The emulsions of the invention can comprise an aqueous medium. The aqueous phase has an osmolality of approximately 300 mOsm and may include potassium or sodium chloride sorbitol, mannitol, polyethylene glycol, propylene glycol albumin, polypep and mixtures thereof. This medium can also contain various additives to assist in stabilizing the emulsion or in rendering the formulation biocompatible. Acceptable additives include acidifying agents, alkalizing agents, antimicrobial preservatives, antioxidants, buffering agents, chelating agents, suspending and/or viscosity-increasing agents, and tonicity agents. Preferably, agents to control the pH, tonicity, and increase viscosity are included. Optimally, a tonicity of at least 250 mOsm is achieved with an agent which also increases viscosity, such as sorbitol or sucrose.

The emulsions of the invention for intravenous injection have a particle size of 10 to 500 nm, preferably 10 to 200 nm and most preferably 10 to 100 nm. For intravenous emulsions, the spleen and liver will eliminate particles greater than 500 nm in size through the RES.

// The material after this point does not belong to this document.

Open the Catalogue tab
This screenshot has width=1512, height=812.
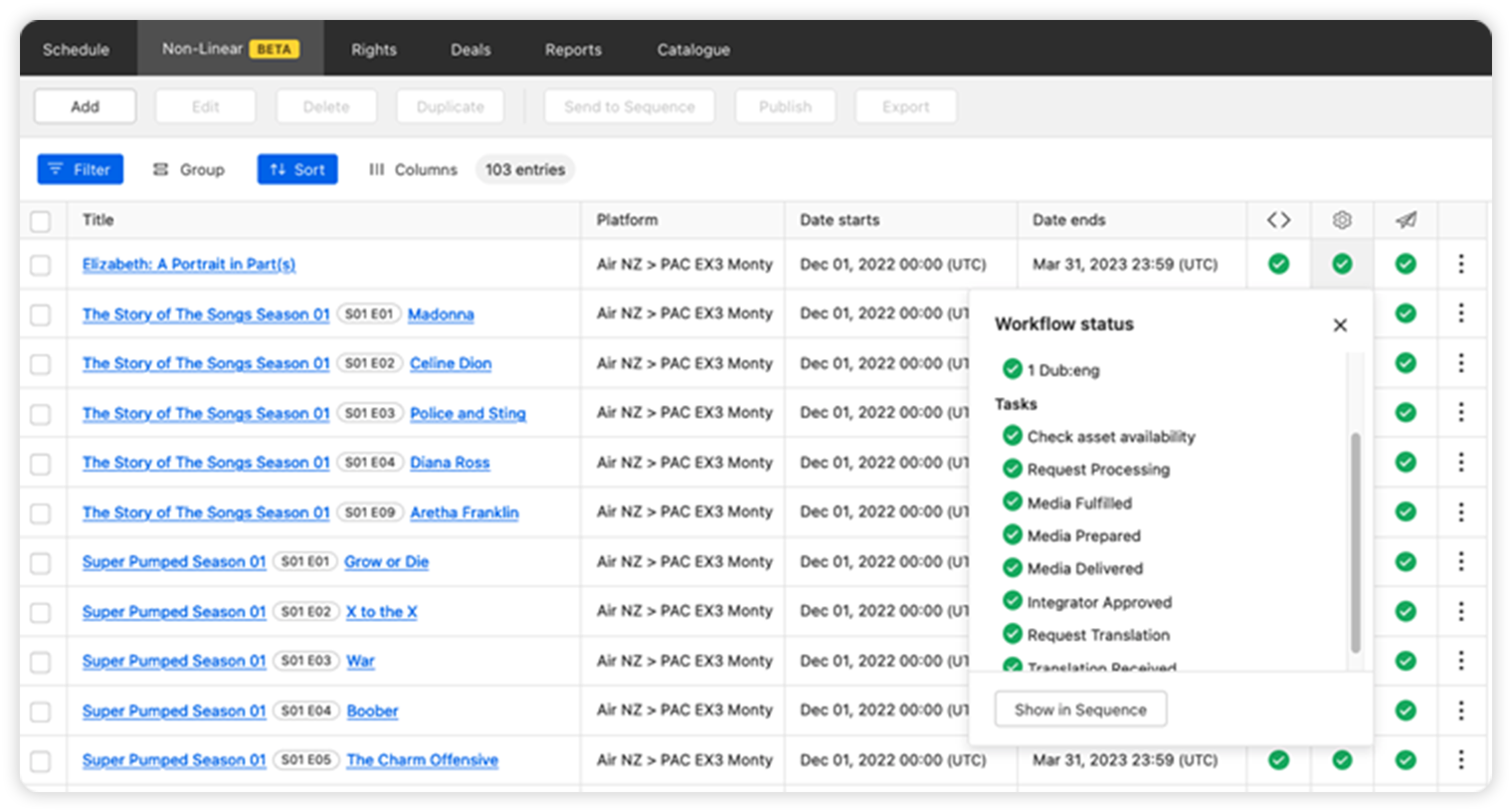pyautogui.click(x=692, y=50)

A preferred form of the invention includes paclitaxel, a very water-insoluble cytotoxin used in the treatment of uterine cancer and other carcinomas. An emulsion composition of the present invention comprises a solution of vitamin E containing paclitaxel at a concentration of up to 20 mg/mL, four times that currently available by prescription, and a biocompatible surfactant such that the emulsion microdroplets are less than 0.2 microns and are terminally sterilizable by filtration.

A further embodiment of the invention is a method of treating carcinomas comprising the parenteral administration of a bolus dose of paclitaxel in vitamin E emulsion with and without PEGylated vitamin E by intravenous injection once daily or every second day over a therapeutic course of several weeks. Such method can be used for the treatment of carcinomas of the breast, lung, skin and uterus.

 

Claim 1 of 23 Claims

1. A method of administering a chemotherapeutic agent to a subject suffering from cancer, comprising:

providing a pharmaceutical composition comprising a chemotherapeutic agent, wherein the chemotherapeutic agent is at least one of a taxoid, a taxane, or a taxine; α-tocopherol; a tocopherol polyethylene glycol succinate; and an aqueous phase; wherein the composition is an emulsion or a microemulsion having an oil phase and a water phase, and wherein all of the chemotherapeutic agent is in the oil phase; and

administering the pharmaceutical composition in a therapeutically effective amount to a subject suffering from cancer.